*** Extract to read ***

Dr. Shu wrote me strong recommendation letters for various scholarships, all of which I won, and for the subsequent summer biomedical research internship opportunity at University of Michigan Medical School and for my medical school application during my senior year.
For summer 2004, I again applied for several summer biomedical research internship programs and got accepted to University of Michigan Summer Research Opportunity Program for 8weeks. This time, I wanted to be paired up with an MD who was doing research on the side. Luckily, I was assigned to Dr. John Barks who was a pediatrician neonatologist and research scientist studying neonatal brain plasticity at the Mott Children’s Hospital of University of Michigan Medical Center. He was also a great mentor to me and let me shadow him on the pediatric ICU rounds where he was the attending physician leading a group of residents and medical students. The summer research from this time also gave me ample learning opportunities about research methods and I got to give an oral presentation at the National Minority Student Biomedical Research Conference at University of Iowa. Again, during this summer, I got to meet 50 other undergraduate students from all over the US who were aspiring MDs or PhDs and form great friendships. Dr. Barks was also very supportive in writing a strong letter of recommendation for me on my medical school application.
Therefore, participating in this Summer Program at University of Rochester in Summer 2003 initiated a positive domino effect in helping me get the right opportunities along the way and was instrumental in making me a successful medical school applicant later on in Summer 2005.
Therefore, if you are a pre-med student who does not yet have plans for the summer and would like to do some biomedical research in a structured setting and get paid well, I strongly encourage you to take the time now to look into applying for Summer Biomedical Research Internships or Summer Pre-Med Enrichment Programs now for the upcoming summer.
The following are the links to some of the programs I have looked into.
And there are many more. If you google “Summer Biomedical Research internship Program” or “Summer Pre-Med Programs” you can find lots of programs to apply for.

*** End of Extract to read ***
*** Supplied data ***

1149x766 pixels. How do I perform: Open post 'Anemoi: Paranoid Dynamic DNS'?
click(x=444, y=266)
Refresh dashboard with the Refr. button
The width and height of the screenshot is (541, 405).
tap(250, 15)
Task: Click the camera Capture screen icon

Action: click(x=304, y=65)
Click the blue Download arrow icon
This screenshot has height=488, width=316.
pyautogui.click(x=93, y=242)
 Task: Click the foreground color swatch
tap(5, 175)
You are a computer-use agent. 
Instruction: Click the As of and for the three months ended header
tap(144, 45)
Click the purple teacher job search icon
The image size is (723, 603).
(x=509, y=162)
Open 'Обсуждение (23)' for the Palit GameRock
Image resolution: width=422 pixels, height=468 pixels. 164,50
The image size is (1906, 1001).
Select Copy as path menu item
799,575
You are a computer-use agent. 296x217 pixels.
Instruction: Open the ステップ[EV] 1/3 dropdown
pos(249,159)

*** End of Supplied data ***

> **What needs to be done**:
Pick up the account of summer biomedical research internships after its final sentence and write the next part. The rows play no part in this work.

> **Solved problem**:
I encourage you to apply to as many programs as possible (at least 10programs) to ensure getting accepted to at least one program. Be persistent by emailing the program coordinator once a week to show interest and follow up whether they have made decisions.
In Summary, these Summer Biomedical Research Programs or Summer Pre-Med Enrichment Programs will give you an massive advantage in your medical school application because of the following reasons.
- Structured Research opportunity that teaches one how to conduct research and give formal presentations at big conferences and can lead to being a published author of a major ongoing biomedical research project
- Exposure to lectures and seminars where the brightest doctors and biomedical research scientists present present the most cutting edge medical research
- Networking opportunities with future potential medical school faculty and other pre-med students from all over the US
- Kaplan MCAT or GRE courses for the summer undergraduate research interns that are paid for by the program
- Clinical Shadowing opportunities in the hospital
- Direct mentorship with doctors or biomedical research scientists who can be potential letter of recommendation writers for medical school application if you develop a great relationship with them
Overall, even if you are a pre-med student starting from community college, you can take advantage of the summer opportunities and get ample biomedical research experience even before you transfer to a 4-year university. Good luck in searching for summer opportunities!
Remember, PERSISTENCE and ENTHUSIASM can get you anything you set your mind on.